Due to a massive Polar Vortex taking a direct aim at my house almost two weeks ago, pipes froze in three locations of my house, prompting my mom and I to fire up all of the space heaters and hair dryers the circuit could handle to thaw things out before the pipes burst.
One of these pipes was in my bedroom, with the only way to access it being through the ceiling of my closet. Taking our plumber’s advice, I took everything out of my closet, got a hammer, and broke a hole in the ceiling to access the frozen pipe. From there, I alternated between a space heater and a hair dryer until, several hours later, water finally began to flow through the faucets.
Crisis averted.
In the chaos, I’d carelessly thrown everything out of my closet, and one storage box full of books had spilled all over my bedroom floor. While I was cleaning things up and putting them away, I noticed that one of the books that had spilled out of that box was an old yearbook. Specifically, it was my fifth grade yearbook.
It had been a very long time since I’d flipped through the book, so I decided to do so till I found my picture. I also found my 5th grade teacher’s picture, and couldn’t help but remember how she’d treated me.
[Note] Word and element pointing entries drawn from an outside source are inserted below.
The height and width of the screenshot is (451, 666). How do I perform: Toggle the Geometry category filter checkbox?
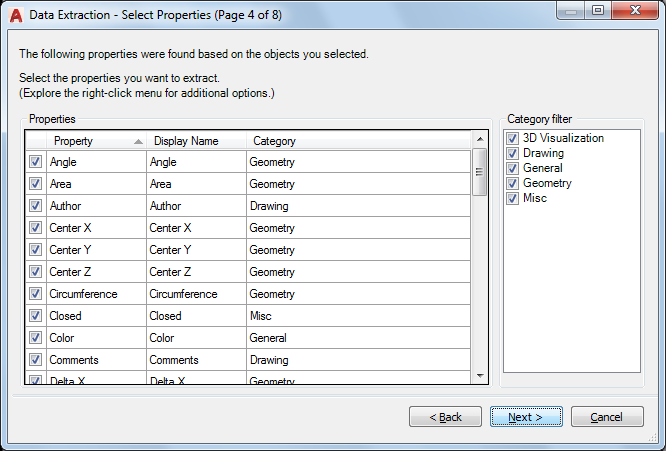[512, 183]
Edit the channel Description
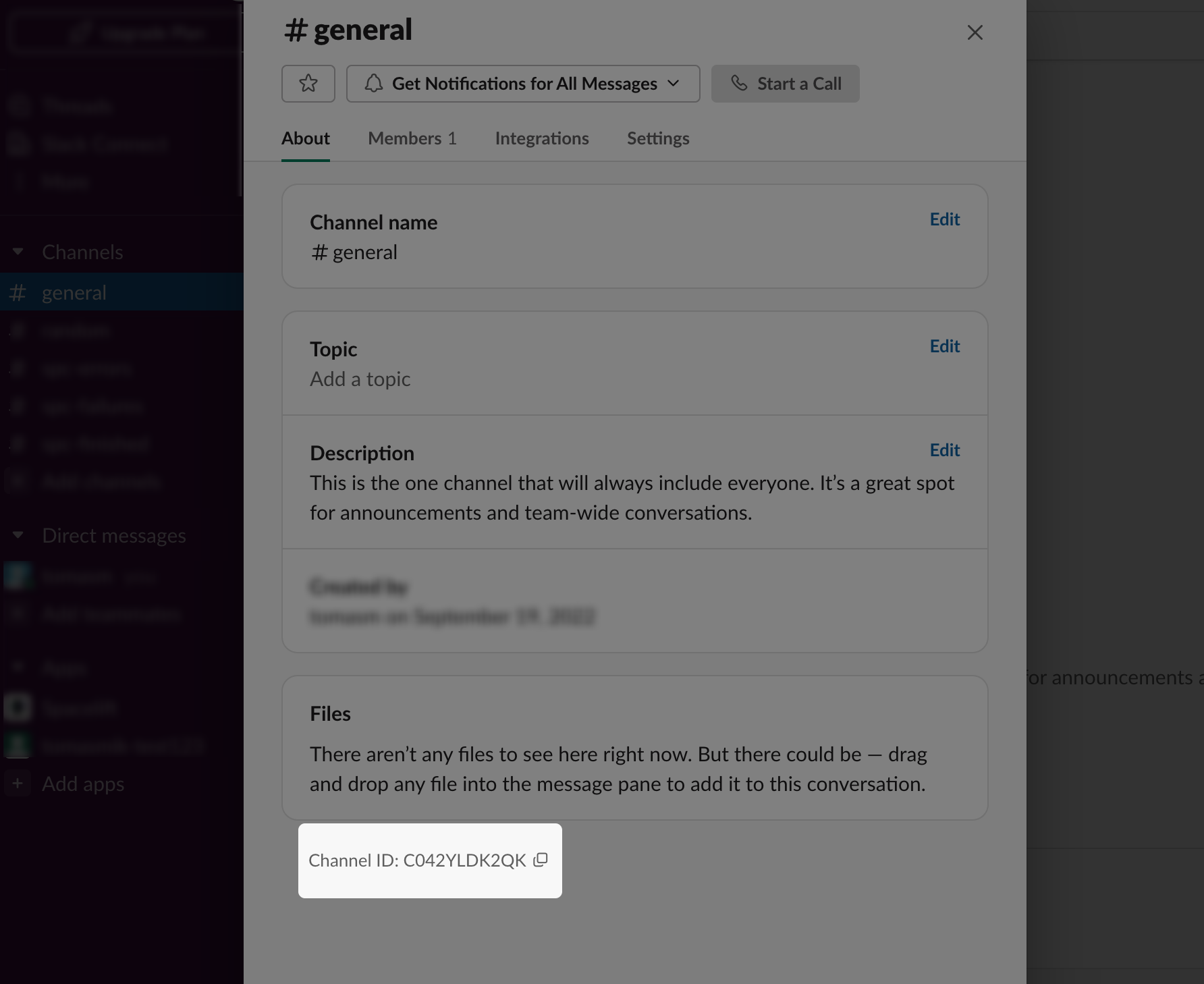This screenshot has height=984, width=1204. tap(943, 449)
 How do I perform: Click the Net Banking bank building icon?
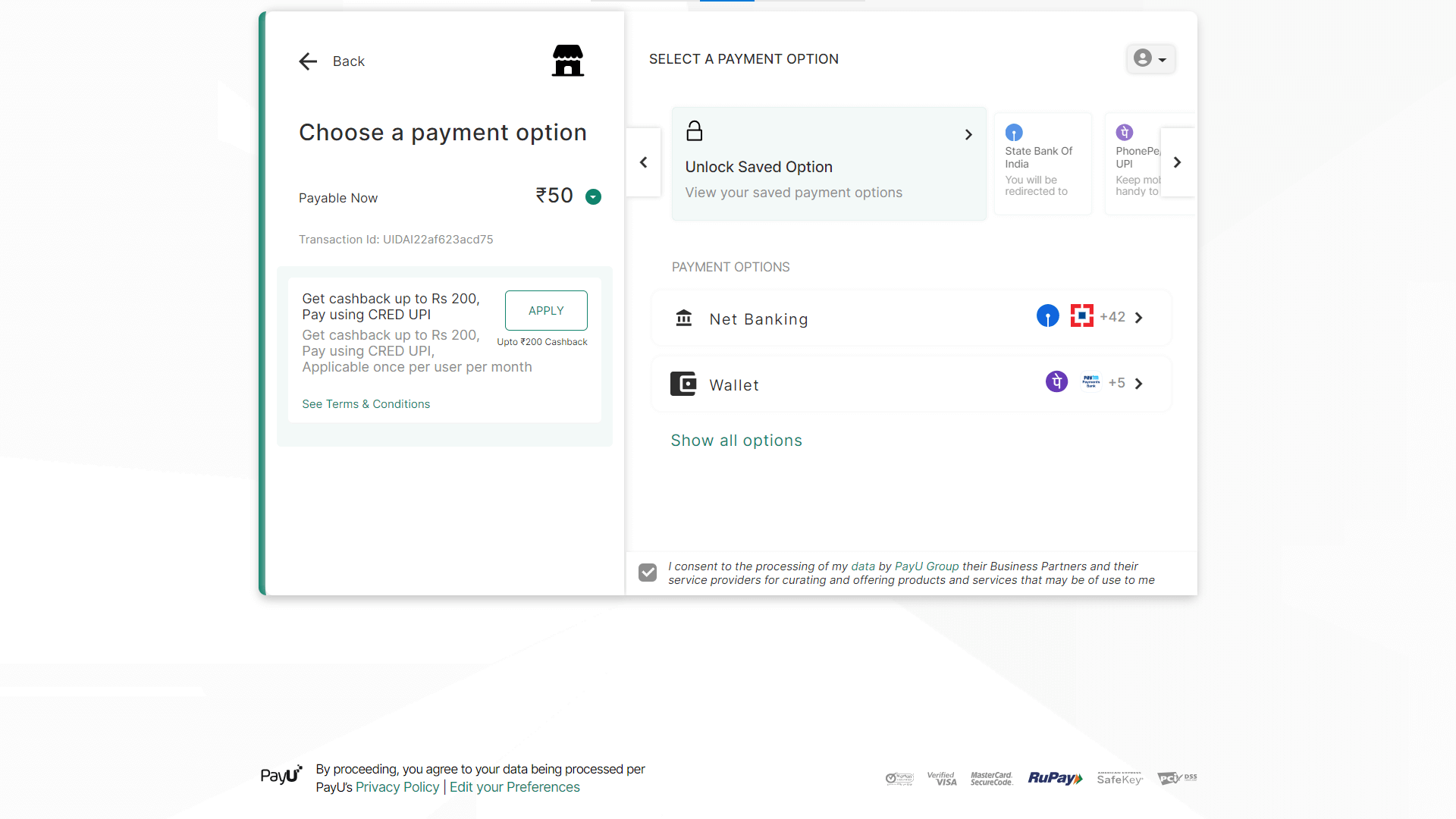(x=684, y=318)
Like many of my K-12 teachers, my fifth grade teacher didn’t have the ability to cater to my needs. After all, she was a fairly new teacher with almost thirty other kids to worry about. Naturally, she couldn’t teach things my way, so I really struggled. And as a result of that struggle, I was barely a C-average student who was often punished for “not doing the math right”.
By fifth grade, I was pretty much done with school, in the sense that I was miserable, anxiety-ridden, and constantly getting sick over it. Words can’t express how much I hated school, or how bad my anxiety had become. In fifth grade, I simply wanted to hole myself in my bedroom 25/8 and never leave. Because of this, I barely remember fifth grade (or fourth, or third, or any of those grades for that matter, but out of all those years, fifth grade’s the one I remember the least), so I can’t recall exactly why I was struggling so much (I’m sure my parents can, though). But I certainly remember the emotions of that year. Emotions that I had to work through in therapy as recently as last year (2023).